Leonel Simões nos tempos da juventude.
Leonel Simões nos tempos da juventude.D.R.

Aos 14 anos, já Leonel Simões conduzia um camião. Sem a devida licença, pagou várias multas, mas seguiu em frente, aproveitando todas as oportunidades que lhe surgiam pela frente. Aos 17, já tinha carta de condução, paga com o dinheiro amealhado com a venda de hortaliças por conta própria e as gorjetas que recebia no mercado. A tropa veio interromper o percurso desta estrada, e acabou mobilizado para a Guiné-Bissau, mas até neste período o empresário encontrou benefícios. Descobriu a disciplina e a organização, aprendeu a inovar e, acima de tudo, a ser líder. No regresso, junta-se ao pai que, nesse seu período militar, tinha fundado a Transportes Luís Simões. Em 1969, compra o seu primeiro camião.

“Os negócios estavam estáveis. Tínhamos a mercearia, três camiões e dois tratores agrícolas… mas aquilo cheirava-me a pouco”, conta. Tinha também dois irmãos mais novos para conduzir. E é deste pequeno universo, assente na família, que começa a construir “o império”. Tomou decisões, enfrentou crises, assumiu riscos e sonhou em posicionar a empresa entre as cinco primeiras do país. “Uma empresa acabada de criar, com três irmãos, dois deles muito jovens, parecia algo louco e inimaginável. Mas foi conseguido em 18 anos!”, lê-se na biografia.

O primeiro camião comprado por Leonel Simões.
O primeiro camião comprado por Leonel Simões.D.R.

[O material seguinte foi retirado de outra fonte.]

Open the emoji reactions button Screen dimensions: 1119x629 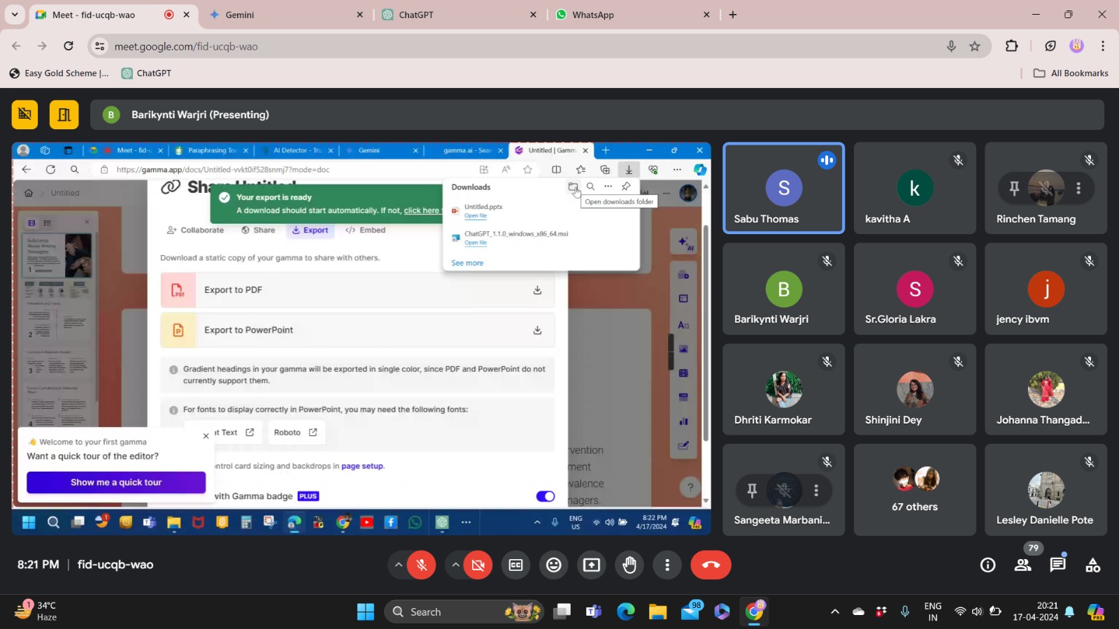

O negócio foi crescendo e novos desafios surgiram. O mercado estava mais exigente e queria mais velocidade. Ao mesmo tempo que apostava na informatização da empresa, foi confrontado com a necessidade de ter conhecimentos de gestão. Os três irmãos sentam-se novamente nos bancos da escola. É também a altura em que fica definido o papel de cada um na companhia. Como explica no livro, “o meu irmão do meio tinha mais conhecimentos administrativos e eu, juntamente com o mais novo, éramos mais operacionais”. Fez sentido que “fosse ele o presidente”, um compromisso que assumem até hoje.

Nos anos 90 do século passado, o grupo regista um dinamismo exponencial e dá-se a internacionalização para Espanha, mas nem isso impediu Leonel Simões de assumir uma nova missão: presidente da ANTRAM - Associação Nacional de Transportadores Públicos Rodoviários de Mercadorias. Sempre empenhado no trabalho, atento ao futuro, com respeito ao legado do pai, aos 55 anos abandonou a ideia de se reformar, como durante muitos anos acarinhou. Uma década mais tarde cumpre essa formalidade, mas ainda hoje tem lugar na mesa das decisões. Afinal, “a empresa tem sido a minha maior missão.” Aos netos deixa a mensagem: “Façam sempre o melhor que puderem e souberem. A vida não é fácil, mas vale a pena lutar.”